*** Records provided Section Begins ***

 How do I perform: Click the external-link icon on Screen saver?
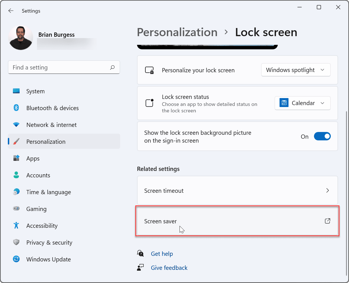[x=327, y=221]
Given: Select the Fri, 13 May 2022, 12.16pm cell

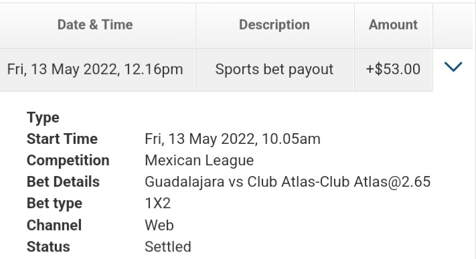Looking at the screenshot, I should tap(95, 70).
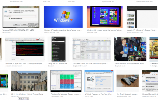Select the Windows 10 apps won't open screenshot

pyautogui.click(x=25, y=49)
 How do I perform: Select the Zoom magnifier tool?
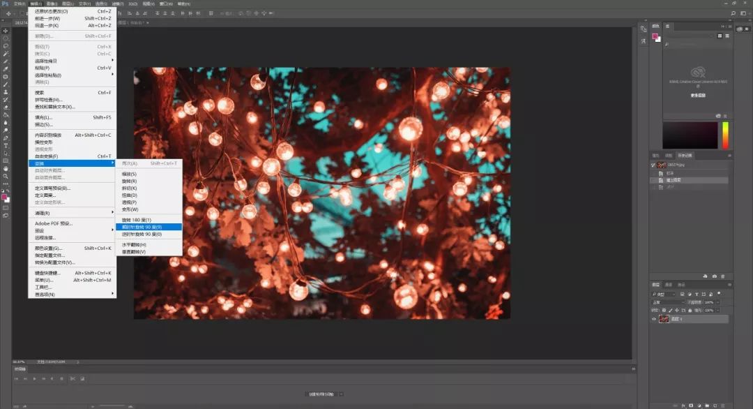[x=6, y=177]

*** Records provided Section Ends ***

What needs to be done => Print each of the records above exactly as written, leaving no picture in the copy.

Output of the task =>
 How do I perform: Click the external-link icon on Screen saver?
[x=327, y=221]
Given: Select the Fri, 13 May 2022, 12.16pm cell

Looking at the screenshot, I should tap(95, 70).
Select the Windows 10 apps won't open screenshot

pyautogui.click(x=25, y=49)
 How do I perform: Select the Zoom magnifier tool?
[x=6, y=177]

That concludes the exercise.